Oh I assumed that was the AJAX not the logout button. So that's what happens when you press logout... and the user is successfully logged out (of the SSO server)? Or that's what happens when you press the logout button and it doesn't work?
This happens when AJAX call is made from front end after timeout(Auto time-out), Ref. Fig:4 which I had mentioned in previous comments.
Fig6: Browser logs for AJAX request.
User logs out perfectly fine when logout button is pressed manualy.
User logs out perfectly fine when logout button is pressed manualy.
Yes. I'm asking you to snapshot the browser history when the user manually logs out. I want to compare those calls to the AJAX calls. I'm betting something is different.
Can you scroll up and find the call to the actual SSO server? The tail end of the logs look to be the information about the current page (js libraries and such).
You're looking for a call like you see in the AJAX... something like "logout/?service=..."
I mean scroll up in the browser history... in the chrome developer tools window you just screenshoted.
No logs are shown in the chrome browser when user logs out(on-click through href, Ref Fig 5 in above comments) without any issues. I see browser logs as mentioned in Fig 6. when user does not logout on AJAX call(Ref code in Fig. $)
No logs are shown in the chrome browser when user logs out(on-click through href, Ref Fig 5 in above comments) without any issues.

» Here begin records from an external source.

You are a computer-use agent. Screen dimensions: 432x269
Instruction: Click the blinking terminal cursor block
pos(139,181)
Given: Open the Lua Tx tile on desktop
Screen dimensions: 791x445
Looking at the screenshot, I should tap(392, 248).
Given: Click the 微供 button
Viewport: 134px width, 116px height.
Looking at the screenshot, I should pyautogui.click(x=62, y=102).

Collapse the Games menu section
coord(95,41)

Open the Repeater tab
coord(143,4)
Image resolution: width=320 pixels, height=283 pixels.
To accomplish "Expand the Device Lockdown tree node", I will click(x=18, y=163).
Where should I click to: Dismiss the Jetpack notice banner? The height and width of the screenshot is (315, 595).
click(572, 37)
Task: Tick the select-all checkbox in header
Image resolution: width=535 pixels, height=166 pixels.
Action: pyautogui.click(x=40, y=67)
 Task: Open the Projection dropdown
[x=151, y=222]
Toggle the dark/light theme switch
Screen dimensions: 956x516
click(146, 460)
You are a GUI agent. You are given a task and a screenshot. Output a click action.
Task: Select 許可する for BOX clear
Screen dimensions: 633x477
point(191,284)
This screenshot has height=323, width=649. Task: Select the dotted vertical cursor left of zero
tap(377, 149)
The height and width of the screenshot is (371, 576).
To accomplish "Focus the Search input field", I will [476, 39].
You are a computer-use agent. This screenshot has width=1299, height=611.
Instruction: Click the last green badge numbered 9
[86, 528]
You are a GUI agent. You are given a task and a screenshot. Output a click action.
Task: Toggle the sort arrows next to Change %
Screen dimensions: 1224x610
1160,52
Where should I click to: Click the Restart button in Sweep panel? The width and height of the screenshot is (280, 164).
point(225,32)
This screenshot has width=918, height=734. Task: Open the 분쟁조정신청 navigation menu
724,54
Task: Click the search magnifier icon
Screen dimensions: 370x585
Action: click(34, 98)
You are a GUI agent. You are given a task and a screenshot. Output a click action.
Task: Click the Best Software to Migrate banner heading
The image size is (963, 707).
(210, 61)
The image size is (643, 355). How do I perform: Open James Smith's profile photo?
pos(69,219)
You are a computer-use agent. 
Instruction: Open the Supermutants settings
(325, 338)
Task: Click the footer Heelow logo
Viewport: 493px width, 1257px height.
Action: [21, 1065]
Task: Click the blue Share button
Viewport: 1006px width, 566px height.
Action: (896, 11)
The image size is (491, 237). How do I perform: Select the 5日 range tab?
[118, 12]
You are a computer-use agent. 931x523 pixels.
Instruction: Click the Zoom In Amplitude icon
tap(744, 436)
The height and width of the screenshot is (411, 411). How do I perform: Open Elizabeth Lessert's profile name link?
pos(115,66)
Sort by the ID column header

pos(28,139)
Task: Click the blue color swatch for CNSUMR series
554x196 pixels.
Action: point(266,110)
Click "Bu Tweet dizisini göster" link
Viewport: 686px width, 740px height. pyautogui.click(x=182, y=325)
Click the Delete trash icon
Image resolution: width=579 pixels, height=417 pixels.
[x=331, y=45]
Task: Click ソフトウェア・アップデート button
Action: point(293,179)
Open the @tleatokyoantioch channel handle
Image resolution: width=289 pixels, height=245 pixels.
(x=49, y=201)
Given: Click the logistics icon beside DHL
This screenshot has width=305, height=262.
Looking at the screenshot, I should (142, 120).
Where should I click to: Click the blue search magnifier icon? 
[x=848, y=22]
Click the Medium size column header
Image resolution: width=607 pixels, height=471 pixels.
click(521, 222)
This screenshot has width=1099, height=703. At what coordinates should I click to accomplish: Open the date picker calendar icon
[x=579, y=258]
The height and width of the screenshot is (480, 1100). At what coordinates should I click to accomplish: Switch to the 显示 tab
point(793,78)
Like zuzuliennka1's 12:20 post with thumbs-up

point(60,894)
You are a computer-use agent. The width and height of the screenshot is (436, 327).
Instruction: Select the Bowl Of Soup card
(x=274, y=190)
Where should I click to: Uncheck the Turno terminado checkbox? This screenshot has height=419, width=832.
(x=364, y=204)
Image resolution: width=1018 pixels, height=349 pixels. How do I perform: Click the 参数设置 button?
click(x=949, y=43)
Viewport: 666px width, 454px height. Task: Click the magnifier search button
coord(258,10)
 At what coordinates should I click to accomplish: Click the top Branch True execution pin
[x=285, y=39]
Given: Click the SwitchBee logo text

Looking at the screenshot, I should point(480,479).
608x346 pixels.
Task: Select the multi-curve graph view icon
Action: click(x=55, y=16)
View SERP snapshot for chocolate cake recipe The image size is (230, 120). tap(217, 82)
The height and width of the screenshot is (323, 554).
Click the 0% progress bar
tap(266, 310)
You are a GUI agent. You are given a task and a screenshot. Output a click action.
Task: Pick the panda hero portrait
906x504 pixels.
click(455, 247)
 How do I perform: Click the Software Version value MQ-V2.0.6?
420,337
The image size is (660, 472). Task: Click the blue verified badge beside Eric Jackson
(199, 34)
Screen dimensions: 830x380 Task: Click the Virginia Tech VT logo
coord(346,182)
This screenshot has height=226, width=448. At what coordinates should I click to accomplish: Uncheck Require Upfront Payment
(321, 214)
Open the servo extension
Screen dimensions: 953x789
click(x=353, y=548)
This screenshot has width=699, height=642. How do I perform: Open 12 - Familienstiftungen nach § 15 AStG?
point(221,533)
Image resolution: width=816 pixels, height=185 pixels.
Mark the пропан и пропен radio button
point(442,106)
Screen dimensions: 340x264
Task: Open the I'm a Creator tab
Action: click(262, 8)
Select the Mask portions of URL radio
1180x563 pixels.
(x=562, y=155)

You should at least see the call to URLs like (obviously using your domain/IP) djangoapp.com/logout followed by ssoserver.com/login Try this sequence (leaving preserve logs on):
- log into your application
- click "clear" logs
- click logout link in app
- (once the browser gets to the login screen) scroll to the absolute top of your chrome network logs and screenshot
You should definitely see at least the call to djangoapp.com/logout followed by some sequence that ends at ssoserver.com/login.
You need to disable the filter. You see the red filter icon:
It's happening because you've clicked "XHR". If you unclick that icon (XHR or the filter entirely), you should get a full history.
That says "login". Any chance you didn't clear the logs before clicking logout?